December 27, 2016

NIV Zondervan Study Bible

When the NIV Zondervan Study Bible came out last year, Zondervan kindly sent me a complimentary copy covered in soft, supple leather to review. This year, they sent a hardback review copy of the new large print version, which, unfortunately for my eyes, is only 9-point. However, if print size isn’t a factor, and you’re looking for an impressively thorough study Bible of encyclopedic proportions, this is it!

In my previous review, I talked about the impressive side bars, in-text maps, color photos, and numerous contributors to the study materials. So this time I want to focus on the articles written by a variety of theologians on such subjects as the glory of God, sin, covenant, law, love and grace.

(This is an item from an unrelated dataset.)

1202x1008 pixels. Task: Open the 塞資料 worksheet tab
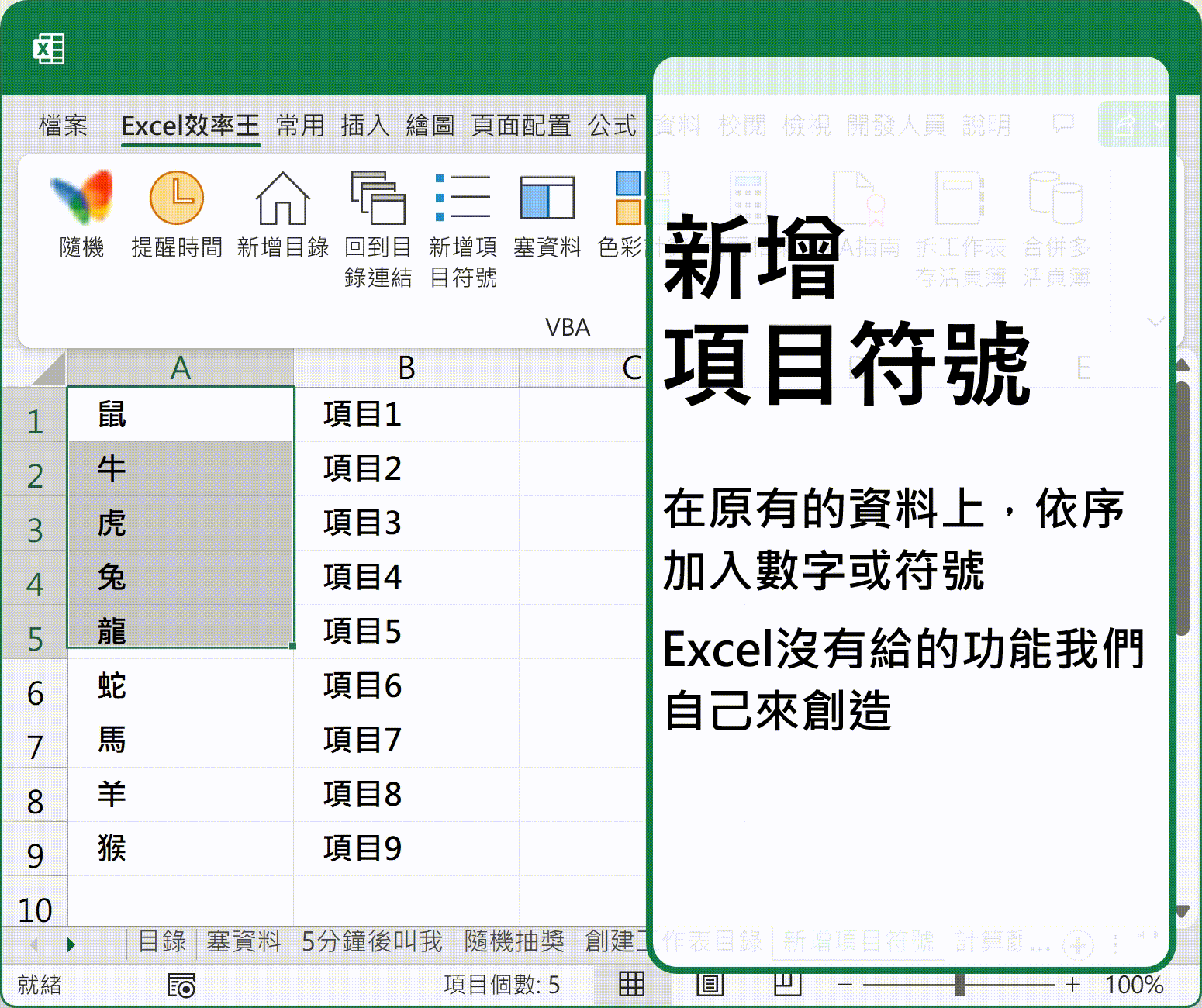244,942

The article “Prophets and Prophecy” by Sam Storms especially interested me as that’s not a topic typically discussed in study editions. In this one, though, we read, “A prophet’s primary function in the OT was to serve as God’s representative or ambassador by communicating God’s word to his people.” Furthermore, “The primary purpose of prophetic ministry is to strengthen, encourage, and comfort believers.” (See 1 Corinthians 14:3.)

In the article “Justice,” Brian S. Rosner writes, “the concept of justice in the Bible covers more than wrongdoing. It included treating all people not only with fairness but also with protection and care. God calls all people to seek justice for those most vulnerable to suffering injustice.”

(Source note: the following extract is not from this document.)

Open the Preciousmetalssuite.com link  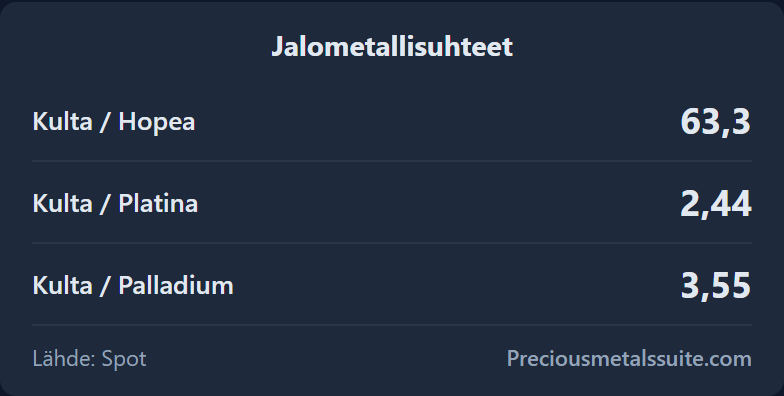click(x=629, y=358)
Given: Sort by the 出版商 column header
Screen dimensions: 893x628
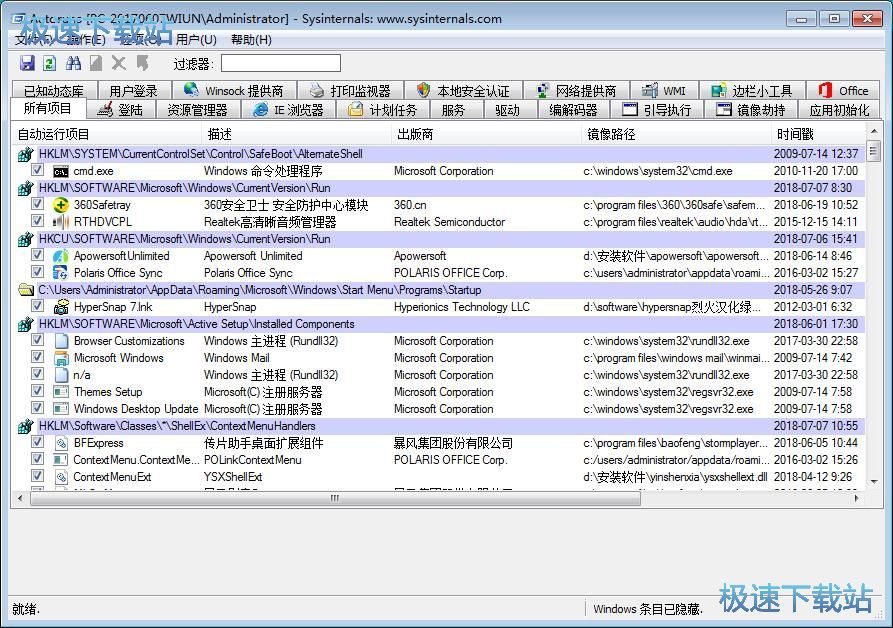Looking at the screenshot, I should [x=415, y=134].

In “Wrath,” Christopher Morgan says, “Whether presented as wrath, fury, displeasure, judgment, venegance, or indignation, God’s wrath first takes stage in the biblical story when sin enters.” Regardless of the terminology, “God’s wrath is his holy revulsion against all that is unholy, his righteous judgment against unrighteousness, his firm response to covenant unfaithfulness, his good opposition to the cosmic treason of sin.”

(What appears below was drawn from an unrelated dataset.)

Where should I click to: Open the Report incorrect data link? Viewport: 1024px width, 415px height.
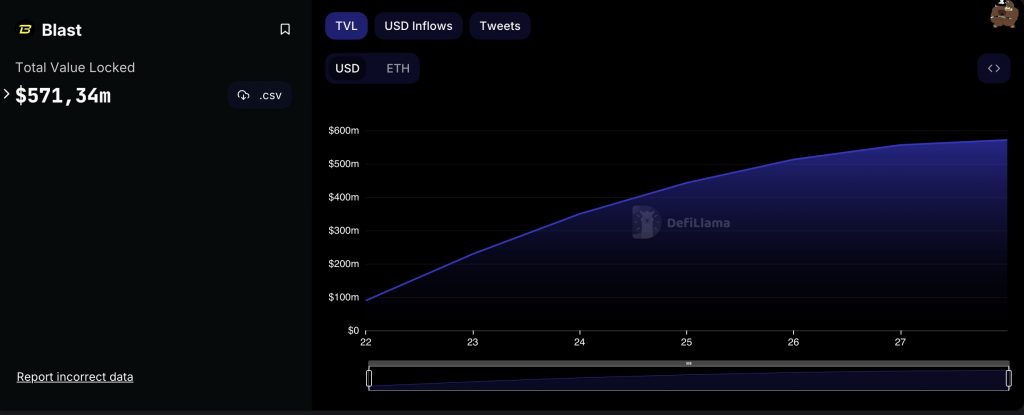coord(75,377)
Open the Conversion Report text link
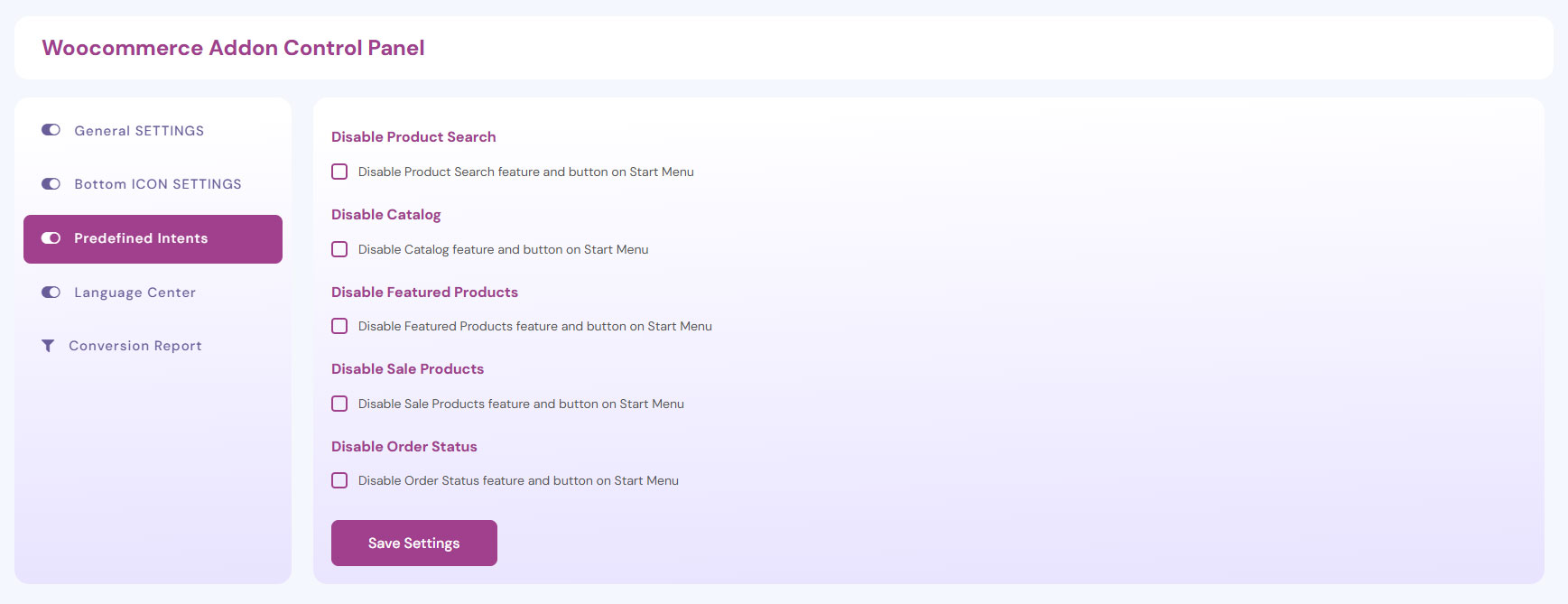Screen dimensions: 1568x604 (135, 346)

When we think of “Worship,” singing often comes to mind, but as David G. Peterson writes in the article by that name, “It may be best to speak of congregational worship as a particular expression of the total life-response that is the worship described in the new covenant…. Singing to God is an important aspect of corporate worship, but it is not the supreme or only way of expressing devotion to God. Ministry exercised for the building up of the body of Christ in teaching, exhorting, and praying is a significant way of worshiping and glorifying God.

With many other articles and copious notes throughout, this very hefty edition might not get lugged to Bible study but will serve as a major resource for those of us who teach, preach, or write about God’s word. And, in Christ Jesus, that word is “Shalom.”

In the article “Shalom,” Timothy Keller tells us “Shalom is one of the key words and images for salvation in the Bible. The Hebrew word refers most commonly to a person being uninjured and safe, whole and sound. In the N.T., shalom is revealed as the reconciliation of all things to God through the work of Christ…. Shalom experienced is multidimensional, complete well-being – physical, psychological, social and spiritual; it flows from all of one’s relationships being put right – with God, with(in) oneself, and with others.

If you want to begin your new year with a renewed commitment to Bible study, I hope you’ll order this hardcover edition to keep on your desk or study area, which is what I plan to do. May your prayerful reading of God’s word and the adventures of a new year fill you with shalom.

Mary Harwell Sayler, ©2016

NIV Zondervan Study Bible, hardcover


4 comments:

  1. I have read people complaining that the Zondervan NIV Study Bible is too "Calvinist" in theology. As a Methodist, this concerns me. From reading the notes and articles, do you get the impression as to its theological viewpoint? Thanks!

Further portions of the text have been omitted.